* **ASSIGNMENT**: Where does the string "resolution" appear in the records? Copy every line that contains it.

* **MATERIAL FOR THE TASK**:
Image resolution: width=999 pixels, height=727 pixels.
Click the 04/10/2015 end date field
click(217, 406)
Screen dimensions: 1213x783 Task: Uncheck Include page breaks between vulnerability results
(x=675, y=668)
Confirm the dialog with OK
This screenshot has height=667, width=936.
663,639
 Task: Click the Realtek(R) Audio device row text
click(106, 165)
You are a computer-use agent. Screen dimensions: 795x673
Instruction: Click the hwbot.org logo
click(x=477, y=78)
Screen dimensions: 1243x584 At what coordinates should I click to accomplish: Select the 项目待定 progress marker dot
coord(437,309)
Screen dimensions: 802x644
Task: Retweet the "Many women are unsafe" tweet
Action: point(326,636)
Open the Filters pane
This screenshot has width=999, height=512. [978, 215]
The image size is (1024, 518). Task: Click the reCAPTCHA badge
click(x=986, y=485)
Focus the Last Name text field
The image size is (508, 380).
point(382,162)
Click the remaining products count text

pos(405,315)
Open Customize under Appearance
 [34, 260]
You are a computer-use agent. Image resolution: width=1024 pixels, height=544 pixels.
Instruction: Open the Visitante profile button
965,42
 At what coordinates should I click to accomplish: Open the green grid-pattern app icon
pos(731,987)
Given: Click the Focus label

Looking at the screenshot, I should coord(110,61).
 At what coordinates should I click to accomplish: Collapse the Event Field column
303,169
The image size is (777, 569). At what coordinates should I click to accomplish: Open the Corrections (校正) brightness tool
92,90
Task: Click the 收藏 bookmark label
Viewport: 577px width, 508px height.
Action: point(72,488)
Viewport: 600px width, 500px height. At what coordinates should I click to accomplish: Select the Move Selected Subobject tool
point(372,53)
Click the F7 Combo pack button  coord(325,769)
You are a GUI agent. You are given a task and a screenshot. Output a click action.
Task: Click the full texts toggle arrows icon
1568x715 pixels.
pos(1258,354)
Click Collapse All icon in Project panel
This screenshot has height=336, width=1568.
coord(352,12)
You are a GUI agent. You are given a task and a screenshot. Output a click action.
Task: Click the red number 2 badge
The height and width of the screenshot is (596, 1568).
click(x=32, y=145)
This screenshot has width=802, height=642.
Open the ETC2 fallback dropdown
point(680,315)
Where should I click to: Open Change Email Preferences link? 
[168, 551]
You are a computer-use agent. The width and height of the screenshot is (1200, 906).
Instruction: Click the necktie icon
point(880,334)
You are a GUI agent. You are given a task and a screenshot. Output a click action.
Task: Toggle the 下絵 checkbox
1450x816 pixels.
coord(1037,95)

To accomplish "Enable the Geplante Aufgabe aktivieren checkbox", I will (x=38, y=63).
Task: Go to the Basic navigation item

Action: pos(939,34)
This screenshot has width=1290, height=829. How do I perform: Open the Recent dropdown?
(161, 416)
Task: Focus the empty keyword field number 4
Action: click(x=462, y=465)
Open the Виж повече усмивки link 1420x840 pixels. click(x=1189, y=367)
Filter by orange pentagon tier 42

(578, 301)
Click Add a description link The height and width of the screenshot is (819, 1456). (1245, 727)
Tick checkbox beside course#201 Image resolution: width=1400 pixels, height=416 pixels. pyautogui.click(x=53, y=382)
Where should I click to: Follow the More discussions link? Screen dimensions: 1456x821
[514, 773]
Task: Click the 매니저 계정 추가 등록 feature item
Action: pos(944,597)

* **WRITTEN ANSWER**:
Image resolution: width=999 pixels, height=727 pixels.
You are a computer-use agent. Image resolution: width=1024 pixels, height=544 pixels.
Tick checkbox beside course#201 Image resolution: width=1400 pixels, height=416 pixels. pyautogui.click(x=53, y=382)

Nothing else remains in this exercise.